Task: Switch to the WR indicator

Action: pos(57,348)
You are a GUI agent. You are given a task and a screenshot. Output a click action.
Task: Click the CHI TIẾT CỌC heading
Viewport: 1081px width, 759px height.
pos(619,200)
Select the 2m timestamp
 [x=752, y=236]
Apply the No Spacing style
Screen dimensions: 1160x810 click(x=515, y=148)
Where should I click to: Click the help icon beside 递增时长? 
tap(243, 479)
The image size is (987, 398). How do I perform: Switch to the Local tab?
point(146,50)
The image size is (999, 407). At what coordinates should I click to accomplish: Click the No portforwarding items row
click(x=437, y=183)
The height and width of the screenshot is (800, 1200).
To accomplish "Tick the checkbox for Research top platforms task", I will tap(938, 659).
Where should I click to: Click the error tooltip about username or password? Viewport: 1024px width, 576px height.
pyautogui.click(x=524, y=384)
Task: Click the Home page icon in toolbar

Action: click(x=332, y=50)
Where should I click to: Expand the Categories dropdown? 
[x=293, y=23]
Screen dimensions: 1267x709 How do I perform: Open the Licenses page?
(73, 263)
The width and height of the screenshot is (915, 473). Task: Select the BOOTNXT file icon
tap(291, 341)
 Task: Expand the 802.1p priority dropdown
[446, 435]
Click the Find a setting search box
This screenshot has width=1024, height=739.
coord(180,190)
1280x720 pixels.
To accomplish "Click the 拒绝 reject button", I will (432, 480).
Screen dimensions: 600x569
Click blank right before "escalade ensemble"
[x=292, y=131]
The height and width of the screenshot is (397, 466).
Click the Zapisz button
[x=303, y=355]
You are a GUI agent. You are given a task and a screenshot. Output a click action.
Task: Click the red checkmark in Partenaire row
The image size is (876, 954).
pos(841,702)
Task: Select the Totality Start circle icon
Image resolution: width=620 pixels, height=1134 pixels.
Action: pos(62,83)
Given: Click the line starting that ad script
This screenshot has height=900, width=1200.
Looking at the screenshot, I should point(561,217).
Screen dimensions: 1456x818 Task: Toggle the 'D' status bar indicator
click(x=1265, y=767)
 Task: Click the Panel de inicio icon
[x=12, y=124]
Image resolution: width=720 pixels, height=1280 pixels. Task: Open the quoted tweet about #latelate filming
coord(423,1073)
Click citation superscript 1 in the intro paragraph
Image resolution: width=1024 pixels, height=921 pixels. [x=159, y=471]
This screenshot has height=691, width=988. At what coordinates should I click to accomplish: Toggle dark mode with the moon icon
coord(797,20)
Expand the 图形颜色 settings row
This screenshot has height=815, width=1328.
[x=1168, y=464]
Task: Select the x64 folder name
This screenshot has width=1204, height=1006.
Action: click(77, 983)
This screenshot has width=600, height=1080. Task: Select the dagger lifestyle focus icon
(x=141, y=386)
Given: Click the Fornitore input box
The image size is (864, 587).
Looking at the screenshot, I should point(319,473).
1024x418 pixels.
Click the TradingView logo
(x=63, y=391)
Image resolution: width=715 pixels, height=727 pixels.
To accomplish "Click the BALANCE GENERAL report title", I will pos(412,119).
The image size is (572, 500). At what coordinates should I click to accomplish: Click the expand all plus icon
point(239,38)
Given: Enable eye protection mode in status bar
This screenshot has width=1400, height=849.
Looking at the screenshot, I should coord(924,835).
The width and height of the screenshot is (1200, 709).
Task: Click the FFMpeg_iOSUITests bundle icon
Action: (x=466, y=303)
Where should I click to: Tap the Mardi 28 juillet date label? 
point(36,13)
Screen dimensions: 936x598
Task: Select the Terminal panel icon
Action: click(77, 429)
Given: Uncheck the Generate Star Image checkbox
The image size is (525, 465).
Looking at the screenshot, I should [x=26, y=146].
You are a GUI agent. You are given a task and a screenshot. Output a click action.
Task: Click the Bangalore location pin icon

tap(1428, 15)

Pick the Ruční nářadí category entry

> [Description of the task]:
Find the word "checkbox" in the data and show each line that holds it.

> [Solved problem]:
To accomplish "Tick the checkbox for Research top platforms task", I will tap(938, 659).
Given: Uncheck the Generate Star Image checkbox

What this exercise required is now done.